New Orleans short term rental laws impose a 90 day rental limit on units that are in residential areas and aren’t owner-occupied. The city calls these Type T or “Temporary” licenses.
But what happens if you rent for 30 days or more?
Under the law, this is a traditional, long-term rental, and shouldn’t count against the 90 day limit.
The city’s zoning ordinance defines a short term rental as “rental of all or any portion thereof of a residential dwelling unit for dwelling, lodging or sleeping purposes to one party with duration of occupancy of less than thirty (30) consecutive days.” Thus, a rental of 30 days or more isn’t short term, and shouldn’t count against the 90 day limit.
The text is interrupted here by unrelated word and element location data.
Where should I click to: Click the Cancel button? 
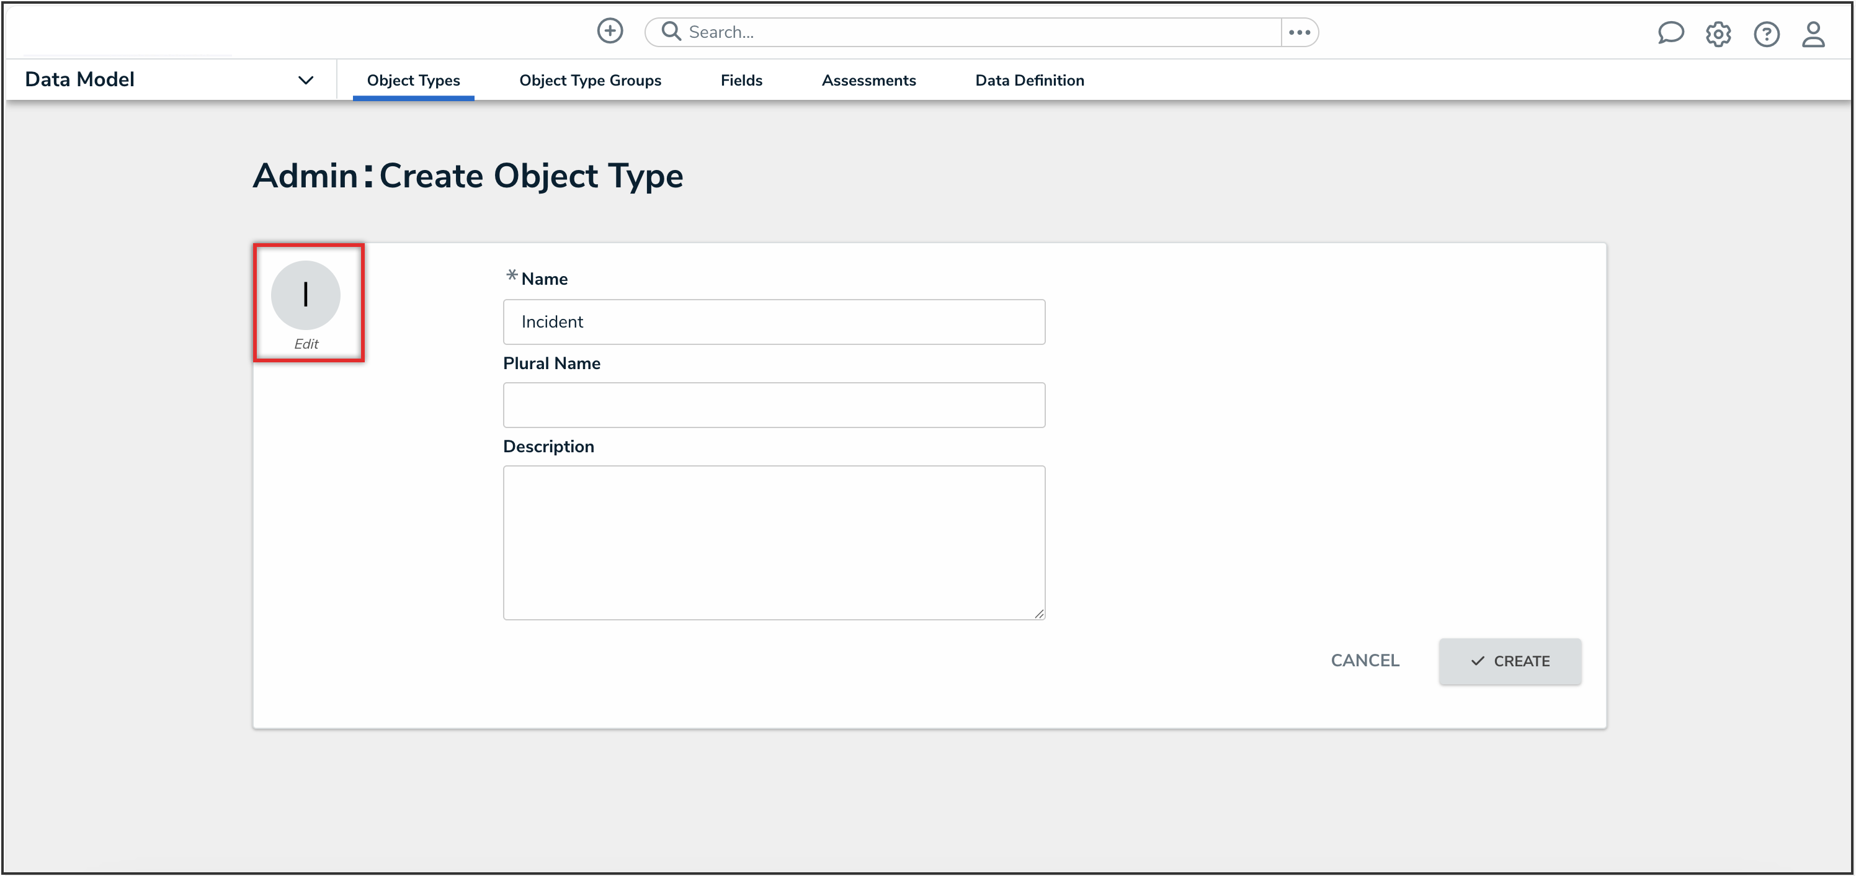1364,661
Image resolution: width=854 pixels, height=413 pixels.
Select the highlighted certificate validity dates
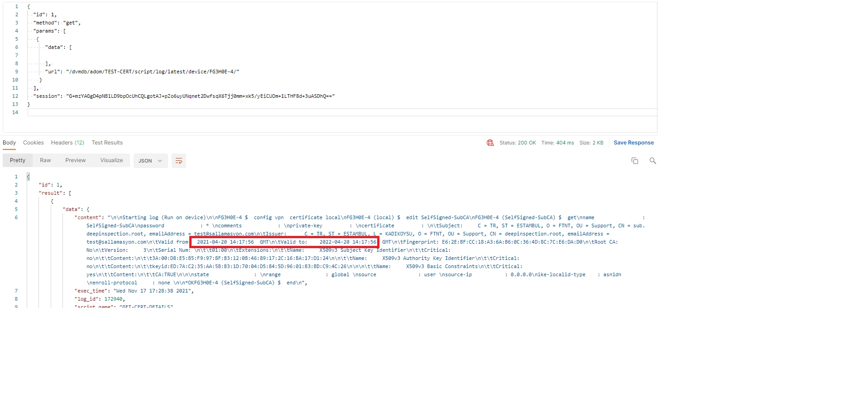pos(285,242)
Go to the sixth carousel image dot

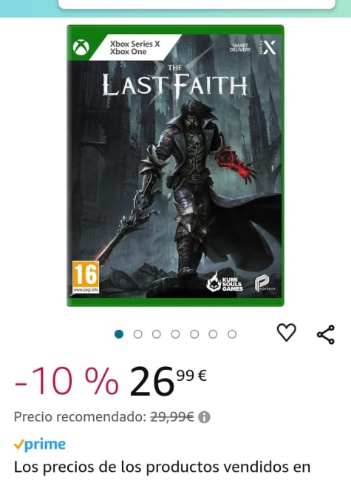pos(213,334)

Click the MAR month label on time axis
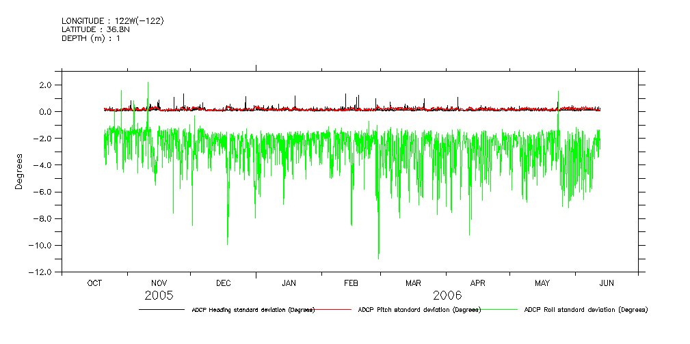(413, 283)

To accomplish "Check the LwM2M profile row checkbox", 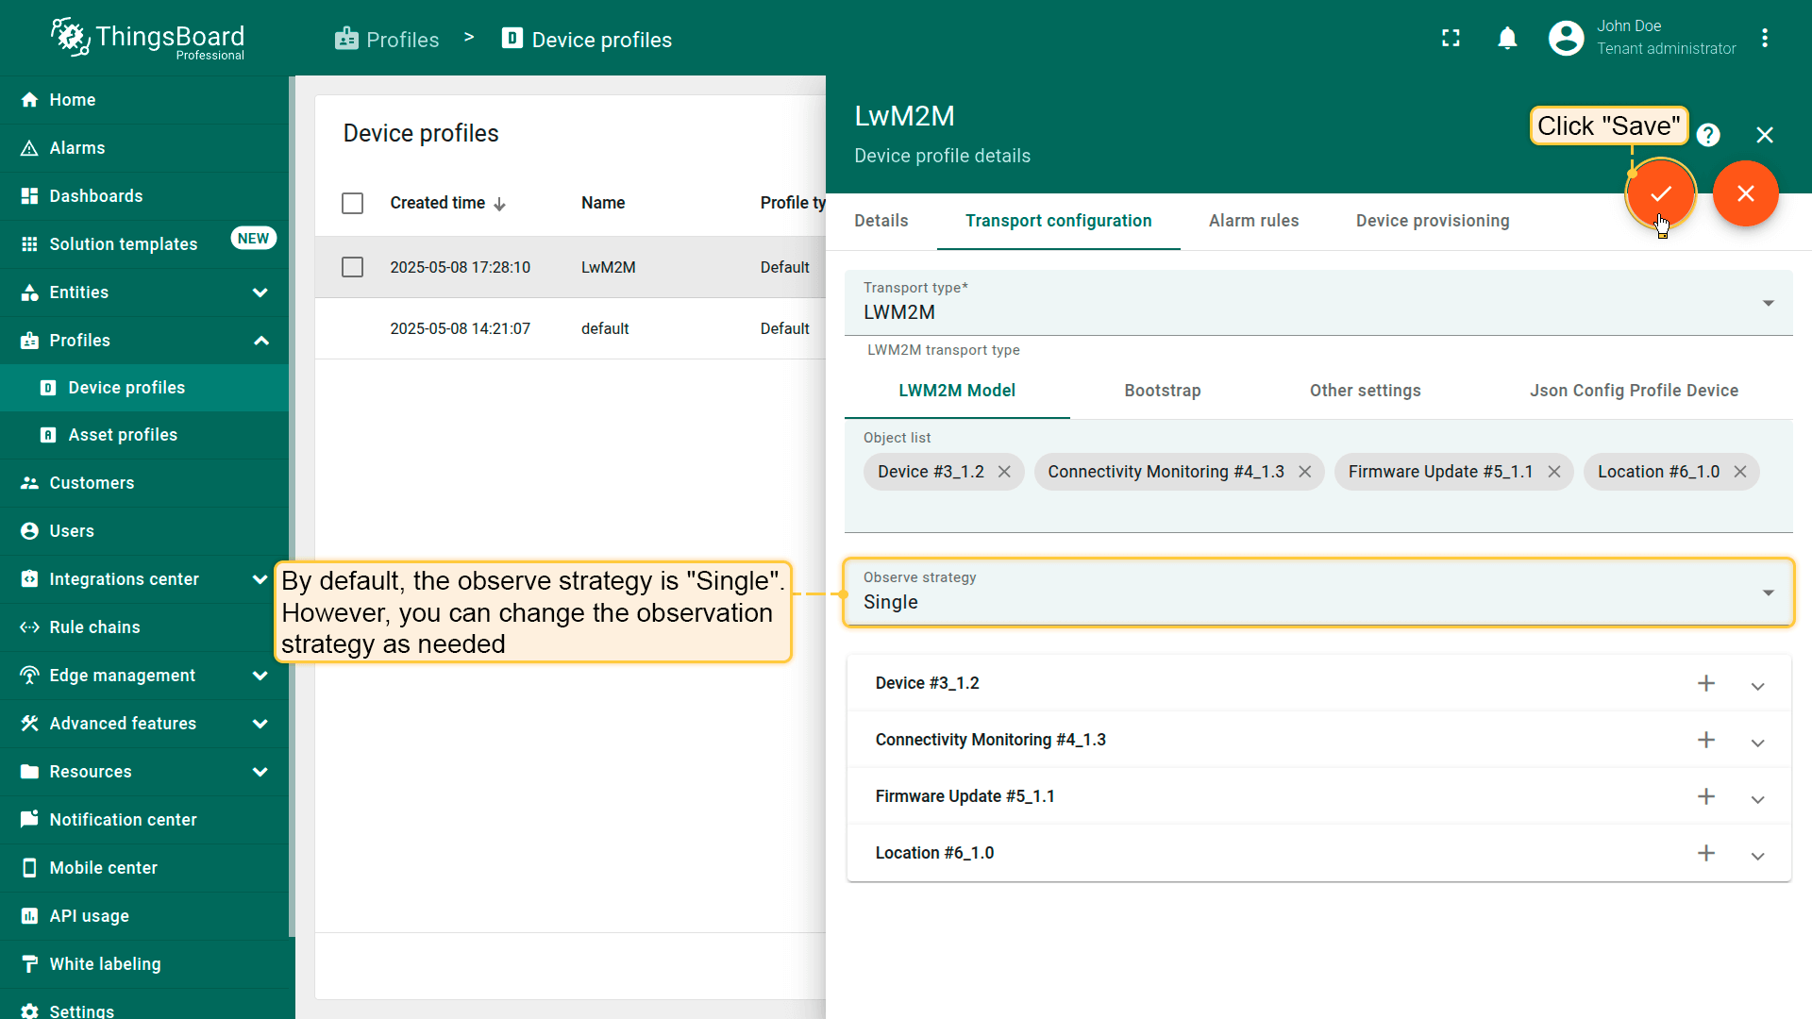I will pyautogui.click(x=352, y=267).
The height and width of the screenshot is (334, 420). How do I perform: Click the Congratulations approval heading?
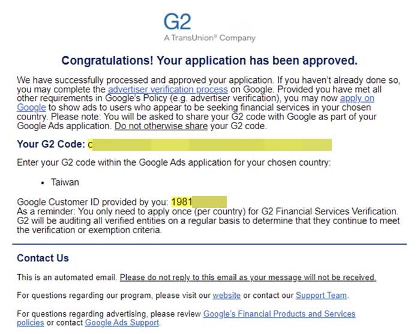[x=209, y=61]
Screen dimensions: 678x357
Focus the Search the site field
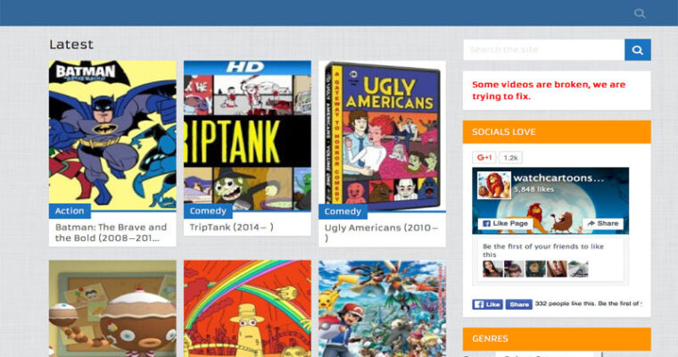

That said, here’s a couple of other issues you should be aware of:
- Income from month-long and short-term rentals may be taxed differently. Track those incomes separately, and discuss it with your tax advisor before you file income taxes.
- If you’re using a platform that collects and remits sales and uses tax (such as Airbnb), determine whether or not the platforms waives taxes for these longer rentals. You may be charging your guests more than you’re supposed to if taxes are collected on these long-term rentals. Again, our law firm does not advise on taxes, so please consult with a tax professional. (We’re happy to make a referral!)
- Have a lease agreement ready to go, just in case. If the city decides to issue a fine because you exceeded the 90 day limit, you may need to show that not all of those nights were short-term rentals. A signed lease can provide evidence of this.